Fawawei memang bertubuh gemuk, bukan kekar. Setelah sepuluh detik lebih berlari, tanpa “Mantra Angin Kencang”, ia pun kehabisan tenaga. Ia berhenti, menaruh tangan di pinggang, terengah-engah. Saat itulah Yang akhirnya pulih dari kebutaan sementara!
Sekejap kemudian, Yang yang tadinya seperti kelinci dikejar-kejar, tiba-tiba berbalik. Cahaya biru es yang terang menyala di kedua telapak tangannya!
Fawawei spontan bergidik, ia tahu apa yang akan terjadi selanjutnya!
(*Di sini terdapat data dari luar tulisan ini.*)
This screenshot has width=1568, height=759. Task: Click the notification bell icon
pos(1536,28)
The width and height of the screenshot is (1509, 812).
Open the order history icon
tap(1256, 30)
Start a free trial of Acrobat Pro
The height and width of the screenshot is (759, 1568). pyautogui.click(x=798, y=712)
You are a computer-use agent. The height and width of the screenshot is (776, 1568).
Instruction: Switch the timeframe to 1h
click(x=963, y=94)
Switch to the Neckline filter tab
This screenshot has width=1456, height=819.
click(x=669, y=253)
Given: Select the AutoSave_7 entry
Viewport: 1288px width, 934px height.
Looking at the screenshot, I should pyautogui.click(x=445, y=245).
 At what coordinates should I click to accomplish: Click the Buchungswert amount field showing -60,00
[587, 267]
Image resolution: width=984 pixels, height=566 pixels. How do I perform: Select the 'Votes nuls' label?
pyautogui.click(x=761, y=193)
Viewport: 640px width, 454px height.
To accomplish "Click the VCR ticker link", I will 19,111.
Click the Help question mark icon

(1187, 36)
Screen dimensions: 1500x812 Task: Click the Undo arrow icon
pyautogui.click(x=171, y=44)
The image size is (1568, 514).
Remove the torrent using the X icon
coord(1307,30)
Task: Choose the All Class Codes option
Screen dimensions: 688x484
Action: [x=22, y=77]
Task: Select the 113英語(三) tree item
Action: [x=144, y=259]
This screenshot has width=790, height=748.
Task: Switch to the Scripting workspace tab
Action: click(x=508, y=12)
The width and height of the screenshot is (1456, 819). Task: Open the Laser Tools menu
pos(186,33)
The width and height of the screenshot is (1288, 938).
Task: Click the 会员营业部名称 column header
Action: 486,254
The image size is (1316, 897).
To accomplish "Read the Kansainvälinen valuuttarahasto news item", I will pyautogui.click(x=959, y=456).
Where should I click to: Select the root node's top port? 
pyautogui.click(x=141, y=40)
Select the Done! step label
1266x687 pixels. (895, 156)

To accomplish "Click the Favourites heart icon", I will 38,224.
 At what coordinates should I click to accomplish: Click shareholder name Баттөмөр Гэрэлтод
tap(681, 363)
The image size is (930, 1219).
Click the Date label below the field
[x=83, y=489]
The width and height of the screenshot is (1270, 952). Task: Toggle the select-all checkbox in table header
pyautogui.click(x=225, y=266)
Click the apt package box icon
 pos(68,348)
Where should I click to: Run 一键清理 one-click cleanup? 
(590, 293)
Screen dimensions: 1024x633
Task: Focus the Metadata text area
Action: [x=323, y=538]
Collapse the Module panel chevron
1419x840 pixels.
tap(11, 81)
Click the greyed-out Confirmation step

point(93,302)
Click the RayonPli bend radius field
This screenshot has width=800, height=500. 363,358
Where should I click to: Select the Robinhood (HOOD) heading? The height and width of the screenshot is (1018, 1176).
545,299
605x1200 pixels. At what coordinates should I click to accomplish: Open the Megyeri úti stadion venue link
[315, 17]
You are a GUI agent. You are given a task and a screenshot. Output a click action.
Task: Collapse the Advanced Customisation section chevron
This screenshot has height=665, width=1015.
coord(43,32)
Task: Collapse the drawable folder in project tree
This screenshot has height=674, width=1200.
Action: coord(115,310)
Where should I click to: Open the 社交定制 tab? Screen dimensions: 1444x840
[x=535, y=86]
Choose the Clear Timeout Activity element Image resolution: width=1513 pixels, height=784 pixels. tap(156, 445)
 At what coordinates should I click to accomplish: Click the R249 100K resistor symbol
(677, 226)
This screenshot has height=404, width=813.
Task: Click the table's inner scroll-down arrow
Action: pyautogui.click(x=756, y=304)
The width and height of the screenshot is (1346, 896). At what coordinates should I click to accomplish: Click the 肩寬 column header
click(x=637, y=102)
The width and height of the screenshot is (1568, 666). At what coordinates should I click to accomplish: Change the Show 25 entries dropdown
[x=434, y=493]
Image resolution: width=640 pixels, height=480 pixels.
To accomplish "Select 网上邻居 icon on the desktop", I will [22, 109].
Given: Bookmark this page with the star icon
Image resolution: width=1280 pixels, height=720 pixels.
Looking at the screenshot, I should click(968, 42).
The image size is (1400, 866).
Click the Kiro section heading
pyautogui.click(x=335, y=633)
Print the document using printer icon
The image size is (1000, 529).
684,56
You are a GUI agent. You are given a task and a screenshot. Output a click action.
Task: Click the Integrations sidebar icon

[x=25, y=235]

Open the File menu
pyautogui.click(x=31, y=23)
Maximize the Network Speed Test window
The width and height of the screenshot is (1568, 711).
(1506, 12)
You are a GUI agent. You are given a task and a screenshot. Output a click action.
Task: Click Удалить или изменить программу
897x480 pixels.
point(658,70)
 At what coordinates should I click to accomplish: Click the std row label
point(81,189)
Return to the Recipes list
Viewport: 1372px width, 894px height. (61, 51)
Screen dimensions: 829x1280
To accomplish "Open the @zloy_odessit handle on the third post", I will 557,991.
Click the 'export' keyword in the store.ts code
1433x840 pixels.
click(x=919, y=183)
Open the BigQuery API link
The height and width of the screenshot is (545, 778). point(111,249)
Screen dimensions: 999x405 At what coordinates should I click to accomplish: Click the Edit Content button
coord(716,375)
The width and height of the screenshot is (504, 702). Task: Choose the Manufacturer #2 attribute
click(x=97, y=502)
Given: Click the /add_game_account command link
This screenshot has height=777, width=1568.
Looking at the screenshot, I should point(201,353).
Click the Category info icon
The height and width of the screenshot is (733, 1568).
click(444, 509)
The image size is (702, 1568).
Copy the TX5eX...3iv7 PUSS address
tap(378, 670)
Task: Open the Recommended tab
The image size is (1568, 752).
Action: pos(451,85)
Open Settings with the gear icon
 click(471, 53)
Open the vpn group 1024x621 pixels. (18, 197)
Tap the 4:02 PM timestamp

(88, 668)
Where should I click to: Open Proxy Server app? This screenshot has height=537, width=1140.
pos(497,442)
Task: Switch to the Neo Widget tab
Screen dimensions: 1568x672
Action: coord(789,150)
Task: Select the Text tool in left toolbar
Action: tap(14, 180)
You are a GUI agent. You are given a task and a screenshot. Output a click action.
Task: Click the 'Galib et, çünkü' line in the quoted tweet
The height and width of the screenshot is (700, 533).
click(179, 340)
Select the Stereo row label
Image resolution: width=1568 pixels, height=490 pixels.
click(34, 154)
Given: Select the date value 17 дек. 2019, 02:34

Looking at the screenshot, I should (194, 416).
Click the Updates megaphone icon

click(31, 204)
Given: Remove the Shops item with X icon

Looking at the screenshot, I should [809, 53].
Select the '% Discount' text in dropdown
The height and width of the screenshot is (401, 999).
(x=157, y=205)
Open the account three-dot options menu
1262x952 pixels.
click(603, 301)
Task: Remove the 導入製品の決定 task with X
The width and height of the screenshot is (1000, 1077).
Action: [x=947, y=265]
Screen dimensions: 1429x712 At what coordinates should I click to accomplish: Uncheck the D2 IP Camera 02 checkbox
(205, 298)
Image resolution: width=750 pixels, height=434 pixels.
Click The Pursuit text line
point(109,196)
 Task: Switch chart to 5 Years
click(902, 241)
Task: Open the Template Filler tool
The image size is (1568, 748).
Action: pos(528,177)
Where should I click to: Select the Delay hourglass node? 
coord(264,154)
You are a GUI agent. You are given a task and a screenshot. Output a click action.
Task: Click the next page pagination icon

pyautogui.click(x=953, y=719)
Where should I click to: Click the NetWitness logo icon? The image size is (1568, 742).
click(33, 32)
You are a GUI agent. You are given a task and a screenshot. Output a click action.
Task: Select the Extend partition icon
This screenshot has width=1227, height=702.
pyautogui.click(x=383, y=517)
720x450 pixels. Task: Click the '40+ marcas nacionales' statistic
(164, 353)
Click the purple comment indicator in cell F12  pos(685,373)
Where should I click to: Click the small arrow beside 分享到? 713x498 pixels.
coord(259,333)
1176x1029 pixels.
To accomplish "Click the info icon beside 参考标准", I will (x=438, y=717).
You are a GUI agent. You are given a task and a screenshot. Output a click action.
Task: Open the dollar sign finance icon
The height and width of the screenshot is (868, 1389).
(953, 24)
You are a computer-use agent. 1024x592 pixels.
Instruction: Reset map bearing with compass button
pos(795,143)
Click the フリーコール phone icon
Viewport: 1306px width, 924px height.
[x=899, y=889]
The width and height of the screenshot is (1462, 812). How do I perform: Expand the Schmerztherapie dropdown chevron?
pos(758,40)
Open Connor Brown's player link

“Peningkatan Sinar Es” yang dilakukan oleh Yang sebagai penciptanya jauh lebih kuat dan cepat. Waktu pelafalannya hampir sama dengan mantra “Sinar Es” biasa. Dalam sekejap, dua sinar es meluncur keluar, menghantam Fawawei dengan keras!
Walaupun sudah memperkuat resistensi air dan bertubuh besar, Fawawei tetap tak mampu menahan kekuatan dua sinar tersebut. Ia terdorong ke tepi arena, seluruh tubuhnya nyaris berubah menjadi manusia salju.
“Aku menyerah!” teriak Fawawei dengan suara berat dari balik es dan salju. Ia tahu dengan kekuatan sihir Yang, setidaknya lawannya masih bisa menyerang sekali lagi dengan kekuatan serupa. Ia tak mau bernasib seperti Linden dan Ed yang harus dibopong dalam keadaan pingsan.
“Pertandingan pertama, Yang menang! Pertandingan berikutnya, Charlotte melawan Siwe!” seru Gatlin dengan lantang.